[TESTO FORNITO]
------------------------------
Si possono però percorrere strade alternative come suggerisce Jasmoah Bajaj del Department of Medicine del Central Virginia Healthcare System, Virginia. “E’ troppo importante il ruolo del microbiota nel metabolismo umano secondo gli studi clinici disponibili. Bisogna quindi mettere in campo quanti più strumenti clinici attualmente disponibili per trovare soluzioni anche se parziali al problema” commenta Bajaj.

Una delle strategie di lungo corso utilizzate è l’uso di probiotici sia con l’assunzione a livello individuale che all’interno di un percorso clinico sotto controllo medico. La sistematica somministrazione di Lactobacillus salivarius stabilizza la barriera intestinale aumentando la sua impermeabilità verso l’esterno. Studi clinici randomizzati hanno messo in luce l’effetto positivo dei probiotici su varie patologie del fegato. Sono stati riscontrati passi in avanti nella cura della sempre più diffusa patologia del fegato grasso di origine non alcoolica che è stata messa in relazione anche con un microbiota compromesso nelle sue funzionalità di base. Il passo successivo è stato il passaggio dai batteri prodotti con le tradizionali colture in vitro a quelli ingegnerizzati utilizzando le recenti tecniche di editing, uno sviluppo in direzione di una nuova generazione di ‘probiotici smart’.

Un veterano dello studio del microbiota, Eran Elinav dell’Immunology Department, Weismann Institute of Science, Rehovot, Israele ha avanzato l’ipotesi di utilizzare questo tipo di batteri per compensare l’effetto dei vuoti tipici del microbioma degli occidentali. Allo stato attuale è ancora una procedura nella fase di studio esplorativo. “E’ un approccio innovativo che ha avuto esiti positivi sugli animali, ma sugli esseri umani si è rivelato al di sotto delle nostre aspettative” commenta Elinav “Ciò nonostante con il previsto sviluppo di nuovi ceppi batterici più sensibili nel rispondere positivamente a particolari segnali ambientali, sarà possibile realizzare una prolungata colonizzazione del colon che possa ‘curare’ una alterazione del microbiota responsabile di una pericolosa patologia”. Molti e immaginabili sono i problemi di messa a punto di questa tecnologia ‘dolce’ di intervento sul microbiota, ma secondo Elinav, diventerà fattibile a livello operativo in tempi medi.
------------------------------
[DATI FORNITI]
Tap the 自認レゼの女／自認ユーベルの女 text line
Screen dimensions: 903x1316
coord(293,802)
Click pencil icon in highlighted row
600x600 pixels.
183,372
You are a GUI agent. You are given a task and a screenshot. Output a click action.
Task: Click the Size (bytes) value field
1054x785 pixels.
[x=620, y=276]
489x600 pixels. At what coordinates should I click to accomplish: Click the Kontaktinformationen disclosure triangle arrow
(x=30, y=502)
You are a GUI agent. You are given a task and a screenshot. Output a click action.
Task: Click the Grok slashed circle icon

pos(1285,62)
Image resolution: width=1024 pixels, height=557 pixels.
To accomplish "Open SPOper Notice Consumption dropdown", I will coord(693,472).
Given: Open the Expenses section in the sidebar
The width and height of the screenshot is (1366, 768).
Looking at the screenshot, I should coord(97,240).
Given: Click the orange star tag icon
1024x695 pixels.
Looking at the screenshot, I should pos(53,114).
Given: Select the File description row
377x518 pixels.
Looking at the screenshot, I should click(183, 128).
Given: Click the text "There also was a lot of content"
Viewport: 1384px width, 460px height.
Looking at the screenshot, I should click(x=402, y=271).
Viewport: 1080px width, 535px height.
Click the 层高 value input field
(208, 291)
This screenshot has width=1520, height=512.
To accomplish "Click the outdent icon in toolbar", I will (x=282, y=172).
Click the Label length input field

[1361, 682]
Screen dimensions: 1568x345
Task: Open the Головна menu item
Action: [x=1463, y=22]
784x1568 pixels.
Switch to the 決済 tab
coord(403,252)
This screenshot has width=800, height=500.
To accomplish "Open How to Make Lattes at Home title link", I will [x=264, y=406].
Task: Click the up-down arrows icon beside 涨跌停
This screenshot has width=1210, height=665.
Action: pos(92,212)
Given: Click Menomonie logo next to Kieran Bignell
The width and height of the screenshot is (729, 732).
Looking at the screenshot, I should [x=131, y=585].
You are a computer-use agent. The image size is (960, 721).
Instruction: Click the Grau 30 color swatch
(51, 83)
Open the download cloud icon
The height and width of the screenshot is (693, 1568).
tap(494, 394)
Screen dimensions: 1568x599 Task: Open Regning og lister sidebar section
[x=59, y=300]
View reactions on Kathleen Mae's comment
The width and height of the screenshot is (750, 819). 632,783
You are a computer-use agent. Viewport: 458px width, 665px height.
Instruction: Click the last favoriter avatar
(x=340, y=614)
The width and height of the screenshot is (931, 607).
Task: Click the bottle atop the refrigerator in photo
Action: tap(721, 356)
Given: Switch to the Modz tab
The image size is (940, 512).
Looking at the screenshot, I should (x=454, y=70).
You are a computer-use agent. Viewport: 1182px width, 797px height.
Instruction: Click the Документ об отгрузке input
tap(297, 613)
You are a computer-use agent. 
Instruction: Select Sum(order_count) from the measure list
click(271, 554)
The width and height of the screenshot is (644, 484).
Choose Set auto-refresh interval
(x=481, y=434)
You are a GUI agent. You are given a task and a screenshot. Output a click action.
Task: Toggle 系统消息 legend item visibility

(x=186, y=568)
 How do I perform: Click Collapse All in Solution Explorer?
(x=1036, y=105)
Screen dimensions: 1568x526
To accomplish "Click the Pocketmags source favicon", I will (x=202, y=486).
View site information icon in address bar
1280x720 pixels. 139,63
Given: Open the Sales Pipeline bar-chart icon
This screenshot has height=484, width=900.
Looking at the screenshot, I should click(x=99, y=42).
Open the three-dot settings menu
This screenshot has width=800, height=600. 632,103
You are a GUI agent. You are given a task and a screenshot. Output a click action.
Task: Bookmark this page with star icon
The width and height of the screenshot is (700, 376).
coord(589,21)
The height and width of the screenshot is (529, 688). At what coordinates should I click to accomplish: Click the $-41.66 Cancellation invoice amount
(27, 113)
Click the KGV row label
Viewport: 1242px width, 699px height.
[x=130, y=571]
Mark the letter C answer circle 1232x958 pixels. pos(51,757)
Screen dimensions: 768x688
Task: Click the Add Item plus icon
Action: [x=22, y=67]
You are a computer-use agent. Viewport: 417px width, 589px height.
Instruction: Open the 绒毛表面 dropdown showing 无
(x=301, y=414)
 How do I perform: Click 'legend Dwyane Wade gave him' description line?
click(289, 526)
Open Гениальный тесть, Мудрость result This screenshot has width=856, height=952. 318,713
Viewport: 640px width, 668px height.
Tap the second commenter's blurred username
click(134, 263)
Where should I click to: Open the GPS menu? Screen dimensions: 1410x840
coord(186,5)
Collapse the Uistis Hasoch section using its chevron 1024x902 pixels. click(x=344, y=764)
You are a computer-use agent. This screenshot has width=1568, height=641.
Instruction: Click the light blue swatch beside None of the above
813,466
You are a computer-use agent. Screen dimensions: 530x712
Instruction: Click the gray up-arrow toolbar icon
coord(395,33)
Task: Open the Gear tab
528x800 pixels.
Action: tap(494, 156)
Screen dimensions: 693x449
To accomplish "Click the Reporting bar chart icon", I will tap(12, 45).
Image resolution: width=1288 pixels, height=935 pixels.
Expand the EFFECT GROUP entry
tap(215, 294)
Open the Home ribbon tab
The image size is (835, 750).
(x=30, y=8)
------------------------------
[PARTI DELL'ESERCIZIO]
A. Nel testo sul microbiota, quale batterio rafforza la barriera intestinale se dato in modo sistematico?
B. Trascrivi dal testo sul microbiota il passo che si apre con le parole "Una delle strategie" e si chiude con "di ‘probiotici smart’.".
Le voci vengono da un'altra fonte.

[RISPOSTE]
A. Il Lactobacillus salivarius.

B.
Una delle strategie di lungo corso utilizzate è l’uso di probiotici sia con l’assunzione a livello individuale che all’interno di un percorso clinico sotto controllo medico. La sistematica somministrazione di Lactobacillus salivarius stabilizza la barriera intestinale aumentando la sua impermeabilità verso l’esterno. Studi clinici randomizzati hanno messo in luce l’effetto positivo dei probiotici su varie patologie del fegato. Sono stati riscontrati passi in avanti nella cura della sempre più diffusa patologia del fegato grasso di origine non alcoolica che è stata messa in relazione anche con un microbiota compromesso nelle sue funzionalità di base. Il passo successivo è stato il passaggio dai batteri prodotti con le tradizionali colture in vitro a quelli ingegnerizzati utilizzando le recenti tecniche di editing, uno sviluppo in direzione di una nuova generazione di ‘probiotici smart’.